Posted on 09/02/2016 5:02:02 AM PDT by Kaslin
Since it's been seven months since the Iowa caucuses and it'll be another three-plus years until that hell is fresh again, this is the best time to talk about ethanol.
Just in case you didn't know, ethanol is very popular in Iowa and other corn states, which is why most presidential candidates swear once every four years that they love ethanol so much they'd marry a jug of it if they could. If only for a moment, loyalty to this government moonshine becomes as fraught with political symbolism as a gay wedding in which both grooms refuse to wear American flag pins while declining to stand for the national anthem in support of our troops.
Thankfully, we don't have to worry about that for a little while, so let's tell the truth: Ethanol is stupid, wasteful and bad for cars (because it's corrosive and inefficient), the economy and the environment.
The main case for biofeuels is twofold. It's supposed to be better for the environment, particularly global warming, and lessen our dependence on foreign oil. The assumption was that converting plants into fuel was "carbon neutral," and since we can do that at home, every gallon of oil we replace with corn is one less we have to buy from overseas. The fact that it also lines the pockets of agribusinesses and the politicians who love them is supposed to be a total coincidence and irrelevant to this good and noble policy.
Nope.
A new study from the University of Michigan confirms what pretty much everyone knew all along.
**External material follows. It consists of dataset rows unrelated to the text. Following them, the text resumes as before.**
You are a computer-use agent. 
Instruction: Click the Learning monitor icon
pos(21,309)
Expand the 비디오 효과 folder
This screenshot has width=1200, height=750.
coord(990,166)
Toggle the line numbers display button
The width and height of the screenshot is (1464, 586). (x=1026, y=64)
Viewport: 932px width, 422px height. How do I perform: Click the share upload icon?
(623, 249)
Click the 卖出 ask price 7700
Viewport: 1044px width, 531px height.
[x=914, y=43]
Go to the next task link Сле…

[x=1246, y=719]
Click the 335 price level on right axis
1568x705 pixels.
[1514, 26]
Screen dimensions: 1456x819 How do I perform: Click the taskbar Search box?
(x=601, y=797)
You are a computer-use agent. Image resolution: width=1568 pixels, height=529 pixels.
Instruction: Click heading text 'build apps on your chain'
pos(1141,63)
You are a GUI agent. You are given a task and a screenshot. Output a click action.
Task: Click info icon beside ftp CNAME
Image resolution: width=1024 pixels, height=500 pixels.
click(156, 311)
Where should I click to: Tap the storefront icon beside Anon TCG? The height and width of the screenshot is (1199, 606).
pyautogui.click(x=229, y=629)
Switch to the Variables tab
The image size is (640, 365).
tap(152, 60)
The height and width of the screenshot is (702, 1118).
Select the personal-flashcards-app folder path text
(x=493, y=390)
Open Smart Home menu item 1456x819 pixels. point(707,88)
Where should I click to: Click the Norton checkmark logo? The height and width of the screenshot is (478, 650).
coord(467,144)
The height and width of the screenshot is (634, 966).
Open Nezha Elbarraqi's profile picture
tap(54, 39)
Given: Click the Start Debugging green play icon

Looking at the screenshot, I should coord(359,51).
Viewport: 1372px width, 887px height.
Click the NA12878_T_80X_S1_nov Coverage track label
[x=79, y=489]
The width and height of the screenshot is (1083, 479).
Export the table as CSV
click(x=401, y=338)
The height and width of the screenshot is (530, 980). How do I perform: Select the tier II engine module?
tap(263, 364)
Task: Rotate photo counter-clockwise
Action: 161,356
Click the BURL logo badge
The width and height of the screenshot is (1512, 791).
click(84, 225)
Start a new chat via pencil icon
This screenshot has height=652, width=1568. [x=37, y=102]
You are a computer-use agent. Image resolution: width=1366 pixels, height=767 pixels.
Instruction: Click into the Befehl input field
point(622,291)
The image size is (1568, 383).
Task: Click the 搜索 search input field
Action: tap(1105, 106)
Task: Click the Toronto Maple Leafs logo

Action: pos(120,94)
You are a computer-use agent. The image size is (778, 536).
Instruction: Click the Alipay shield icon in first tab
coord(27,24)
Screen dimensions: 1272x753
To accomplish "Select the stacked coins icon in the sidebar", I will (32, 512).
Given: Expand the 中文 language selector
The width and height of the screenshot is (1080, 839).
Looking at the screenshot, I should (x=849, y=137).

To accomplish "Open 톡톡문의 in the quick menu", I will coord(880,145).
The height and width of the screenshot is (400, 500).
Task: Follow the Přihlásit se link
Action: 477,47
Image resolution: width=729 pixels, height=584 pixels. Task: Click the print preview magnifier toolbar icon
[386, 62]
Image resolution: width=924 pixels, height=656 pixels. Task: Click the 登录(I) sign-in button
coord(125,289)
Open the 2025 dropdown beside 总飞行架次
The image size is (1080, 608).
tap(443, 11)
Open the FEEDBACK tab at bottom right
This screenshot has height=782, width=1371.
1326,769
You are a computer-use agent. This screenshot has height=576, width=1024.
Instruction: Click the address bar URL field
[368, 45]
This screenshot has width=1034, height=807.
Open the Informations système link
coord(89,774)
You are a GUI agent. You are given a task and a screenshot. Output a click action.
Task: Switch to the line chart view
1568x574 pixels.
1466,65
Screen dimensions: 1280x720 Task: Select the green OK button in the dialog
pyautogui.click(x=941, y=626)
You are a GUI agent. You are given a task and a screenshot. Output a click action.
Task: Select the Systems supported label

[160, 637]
Researchers found that biofuels actually create more greenhouse gases than simply using petroleum, because plants only absorb a fraction of the carbon dioxide released by burning the fuels in the first place. Moreover, ethanol production and distribution is energy-intensive, throwing off even more greenhouse gases.
"When you look at what's actually happening on the land, you find that not enough carbon is being removed from the atmosphere to balance what's coming out of the tailpipe," University of Michigan professor John DeCicco said. "When it comes to the emissions that cause global warming, it turns out that biofuels are worse than gasoline."
A study last year by the University of Tennessee found that in the decade since the U.S. imposed the Renewable Fuel Standard -- and after $50 billion in subsidies -- corn-based ethanol "created more problems than solutions" and hampered research on other kinds of biofuels.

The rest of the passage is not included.